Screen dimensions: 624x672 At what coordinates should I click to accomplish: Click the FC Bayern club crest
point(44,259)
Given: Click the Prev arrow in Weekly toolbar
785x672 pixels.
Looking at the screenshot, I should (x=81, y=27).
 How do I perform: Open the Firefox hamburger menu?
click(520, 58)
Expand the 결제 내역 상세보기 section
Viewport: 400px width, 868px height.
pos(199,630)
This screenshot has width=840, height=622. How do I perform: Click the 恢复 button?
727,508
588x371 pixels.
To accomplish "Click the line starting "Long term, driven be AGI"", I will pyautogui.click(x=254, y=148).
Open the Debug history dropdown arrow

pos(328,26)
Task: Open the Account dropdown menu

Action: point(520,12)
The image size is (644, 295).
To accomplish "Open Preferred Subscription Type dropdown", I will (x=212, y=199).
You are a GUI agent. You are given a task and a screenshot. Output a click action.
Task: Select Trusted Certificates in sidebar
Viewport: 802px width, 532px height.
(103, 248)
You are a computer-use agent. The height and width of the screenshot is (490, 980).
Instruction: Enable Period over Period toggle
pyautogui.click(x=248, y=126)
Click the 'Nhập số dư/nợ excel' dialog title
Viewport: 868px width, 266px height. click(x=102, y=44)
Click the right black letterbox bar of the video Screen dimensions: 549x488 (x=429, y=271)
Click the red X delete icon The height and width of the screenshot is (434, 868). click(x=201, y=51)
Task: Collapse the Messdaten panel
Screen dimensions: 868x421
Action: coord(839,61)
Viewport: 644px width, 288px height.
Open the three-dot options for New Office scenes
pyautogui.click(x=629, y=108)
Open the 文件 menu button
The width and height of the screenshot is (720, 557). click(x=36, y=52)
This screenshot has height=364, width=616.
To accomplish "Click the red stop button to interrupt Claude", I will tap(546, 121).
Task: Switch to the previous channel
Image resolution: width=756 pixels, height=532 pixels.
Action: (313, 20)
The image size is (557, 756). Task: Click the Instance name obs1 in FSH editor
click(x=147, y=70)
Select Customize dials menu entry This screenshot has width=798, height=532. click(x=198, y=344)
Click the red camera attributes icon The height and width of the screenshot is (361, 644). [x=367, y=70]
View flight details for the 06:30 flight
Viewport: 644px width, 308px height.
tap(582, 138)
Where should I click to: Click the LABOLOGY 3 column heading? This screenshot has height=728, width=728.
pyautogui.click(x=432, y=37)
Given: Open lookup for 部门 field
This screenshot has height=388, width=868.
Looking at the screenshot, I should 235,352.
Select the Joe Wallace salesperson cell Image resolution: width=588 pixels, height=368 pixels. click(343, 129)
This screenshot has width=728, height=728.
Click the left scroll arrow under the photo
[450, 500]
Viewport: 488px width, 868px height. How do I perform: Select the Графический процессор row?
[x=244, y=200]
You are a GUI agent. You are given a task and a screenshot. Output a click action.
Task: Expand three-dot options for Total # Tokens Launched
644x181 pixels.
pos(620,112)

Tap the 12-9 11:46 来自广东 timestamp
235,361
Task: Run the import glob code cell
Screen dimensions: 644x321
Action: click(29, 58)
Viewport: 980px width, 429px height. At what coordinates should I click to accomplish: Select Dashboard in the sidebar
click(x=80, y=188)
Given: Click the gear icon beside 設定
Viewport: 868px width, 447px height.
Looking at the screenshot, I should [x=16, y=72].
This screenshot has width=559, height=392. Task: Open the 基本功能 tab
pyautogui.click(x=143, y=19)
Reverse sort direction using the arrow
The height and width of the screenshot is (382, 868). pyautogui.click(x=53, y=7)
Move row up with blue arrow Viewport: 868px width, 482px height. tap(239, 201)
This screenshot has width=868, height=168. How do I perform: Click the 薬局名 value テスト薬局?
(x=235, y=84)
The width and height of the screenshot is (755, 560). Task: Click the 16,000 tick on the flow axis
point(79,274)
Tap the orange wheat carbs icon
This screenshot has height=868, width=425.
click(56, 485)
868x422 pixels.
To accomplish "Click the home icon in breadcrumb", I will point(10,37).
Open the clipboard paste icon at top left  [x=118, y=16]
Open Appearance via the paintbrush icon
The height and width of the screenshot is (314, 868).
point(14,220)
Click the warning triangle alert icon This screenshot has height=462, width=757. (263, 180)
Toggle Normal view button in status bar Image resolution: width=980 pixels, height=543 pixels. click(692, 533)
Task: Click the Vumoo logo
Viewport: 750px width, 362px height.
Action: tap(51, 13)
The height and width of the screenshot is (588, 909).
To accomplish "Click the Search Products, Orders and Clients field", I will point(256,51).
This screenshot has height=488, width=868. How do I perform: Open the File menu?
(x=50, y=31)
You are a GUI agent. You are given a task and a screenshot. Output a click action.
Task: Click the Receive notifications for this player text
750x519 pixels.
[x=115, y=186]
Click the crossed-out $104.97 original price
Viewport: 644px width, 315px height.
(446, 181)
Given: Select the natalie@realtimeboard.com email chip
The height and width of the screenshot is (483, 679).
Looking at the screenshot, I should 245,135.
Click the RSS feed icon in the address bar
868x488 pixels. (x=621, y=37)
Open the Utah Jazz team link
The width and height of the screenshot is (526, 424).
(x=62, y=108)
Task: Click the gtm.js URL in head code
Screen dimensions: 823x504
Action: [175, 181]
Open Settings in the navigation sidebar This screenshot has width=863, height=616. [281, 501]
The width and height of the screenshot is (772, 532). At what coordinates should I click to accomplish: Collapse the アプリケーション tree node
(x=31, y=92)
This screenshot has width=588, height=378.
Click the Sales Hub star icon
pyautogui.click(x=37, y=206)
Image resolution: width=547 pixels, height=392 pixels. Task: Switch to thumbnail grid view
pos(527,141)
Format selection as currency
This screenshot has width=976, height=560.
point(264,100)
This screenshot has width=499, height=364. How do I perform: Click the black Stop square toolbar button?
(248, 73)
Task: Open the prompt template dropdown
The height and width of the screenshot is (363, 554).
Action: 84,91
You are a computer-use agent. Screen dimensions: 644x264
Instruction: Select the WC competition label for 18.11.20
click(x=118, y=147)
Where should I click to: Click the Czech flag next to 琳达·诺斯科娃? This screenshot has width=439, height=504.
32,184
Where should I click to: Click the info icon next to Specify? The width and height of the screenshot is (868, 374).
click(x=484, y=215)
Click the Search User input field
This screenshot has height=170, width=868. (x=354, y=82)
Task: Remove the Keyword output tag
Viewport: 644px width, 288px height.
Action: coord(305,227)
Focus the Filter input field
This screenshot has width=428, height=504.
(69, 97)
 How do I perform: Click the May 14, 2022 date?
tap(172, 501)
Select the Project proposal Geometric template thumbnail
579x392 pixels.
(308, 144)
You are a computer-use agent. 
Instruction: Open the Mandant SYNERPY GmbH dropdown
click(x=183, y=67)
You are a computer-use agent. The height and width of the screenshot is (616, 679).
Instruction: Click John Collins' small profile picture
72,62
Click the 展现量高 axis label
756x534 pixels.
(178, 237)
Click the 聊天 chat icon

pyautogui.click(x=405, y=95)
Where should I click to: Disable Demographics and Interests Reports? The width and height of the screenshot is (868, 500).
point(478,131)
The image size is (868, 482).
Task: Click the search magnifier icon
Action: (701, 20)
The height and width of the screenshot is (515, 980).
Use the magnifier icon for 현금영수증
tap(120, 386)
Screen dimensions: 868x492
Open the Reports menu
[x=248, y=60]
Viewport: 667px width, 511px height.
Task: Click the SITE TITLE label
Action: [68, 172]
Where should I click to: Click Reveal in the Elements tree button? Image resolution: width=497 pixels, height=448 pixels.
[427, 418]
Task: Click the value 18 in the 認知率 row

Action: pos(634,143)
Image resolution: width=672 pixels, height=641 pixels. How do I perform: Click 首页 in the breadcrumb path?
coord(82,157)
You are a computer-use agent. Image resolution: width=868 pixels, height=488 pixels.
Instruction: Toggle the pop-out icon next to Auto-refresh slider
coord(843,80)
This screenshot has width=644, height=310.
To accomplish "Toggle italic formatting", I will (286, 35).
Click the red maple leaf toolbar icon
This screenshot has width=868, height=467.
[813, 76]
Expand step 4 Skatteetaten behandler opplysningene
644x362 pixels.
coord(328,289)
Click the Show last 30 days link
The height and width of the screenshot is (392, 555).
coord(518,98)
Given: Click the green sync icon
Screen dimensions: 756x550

- - -

To do
Could you output, exactly and with nothing else, the lines from the start of the records through the line containing "This screenshot has height=364, width=616."?

Response to the task
Screen dimensions: 624x672 At what coordinates should I click to accomplish: Click the FC Bayern club crest
point(44,259)
Given: Click the Prev arrow in Weekly toolbar
785x672 pixels.
Looking at the screenshot, I should (x=81, y=27).
 How do I perform: Open the Firefox hamburger menu?
click(520, 58)
Expand the 결제 내역 상세보기 section
Viewport: 400px width, 868px height.
pos(199,630)
This screenshot has width=840, height=622. How do I perform: Click the 恢复 button?
727,508
588x371 pixels.
To accomplish "Click the line starting "Long term, driven be AGI"", I will pyautogui.click(x=254, y=148).
Open the Debug history dropdown arrow

pos(328,26)
Task: Open the Account dropdown menu

Action: point(520,12)
The image size is (644, 295).
To accomplish "Open Preferred Subscription Type dropdown", I will (x=212, y=199).
You are a GUI agent. You are given a task and a screenshot. Output a click action.
Task: Select Trusted Certificates in sidebar
Viewport: 802px width, 532px height.
(103, 248)
You are a computer-use agent. The height and width of the screenshot is (490, 980).
Instruction: Enable Period over Period toggle
pyautogui.click(x=248, y=126)
Click the 'Nhập số dư/nợ excel' dialog title
Viewport: 868px width, 266px height. click(x=102, y=44)
Click the right black letterbox bar of the video Screen dimensions: 549x488 (x=429, y=271)
Click the red X delete icon The height and width of the screenshot is (434, 868). click(x=201, y=51)
Task: Collapse the Messdaten panel
Screen dimensions: 868x421
Action: coord(839,61)
Viewport: 644px width, 288px height.
Open the three-dot options for New Office scenes
pyautogui.click(x=629, y=108)
Open the 文件 menu button
The width and height of the screenshot is (720, 557). click(x=36, y=52)
This screenshot has height=364, width=616.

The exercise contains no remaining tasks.